■ WHAT THE TASK REQUIRES: Wherever "screenshot" shows up in the records below, copy the whole line.

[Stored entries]
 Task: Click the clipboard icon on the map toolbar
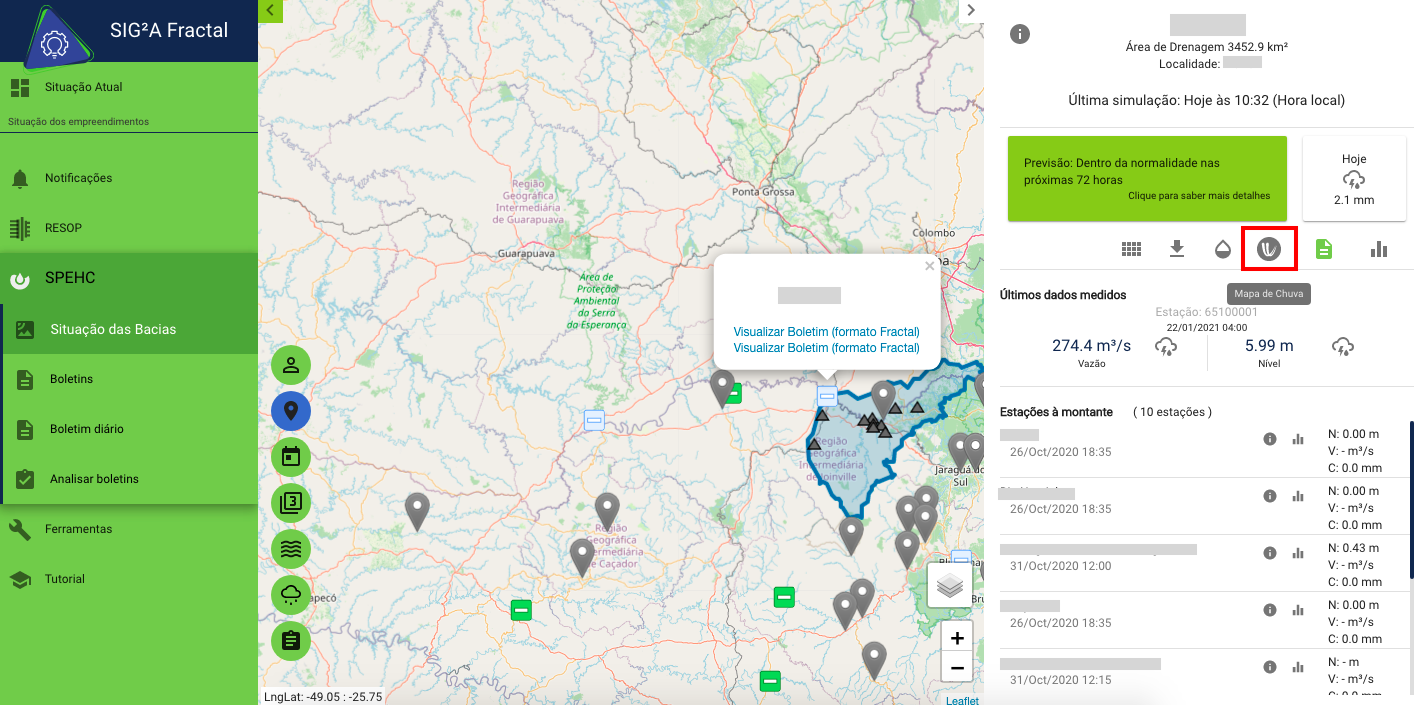pos(291,640)
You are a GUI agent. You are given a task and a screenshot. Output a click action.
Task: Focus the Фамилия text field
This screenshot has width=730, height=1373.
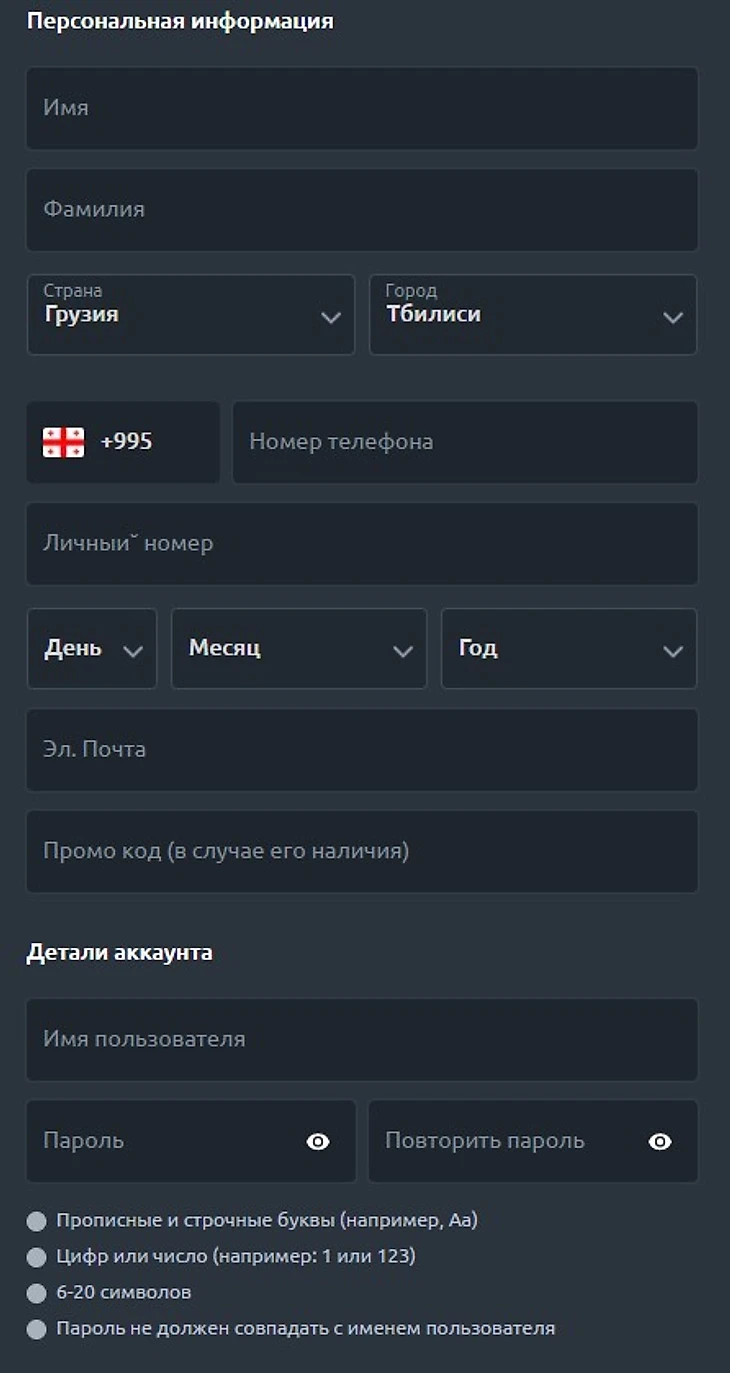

■ SOLUTION TO THE EXERCISE:
You are a GUI agent. You are given a task and a screenshot. Output a click action.
This screenshot has width=730, height=1373.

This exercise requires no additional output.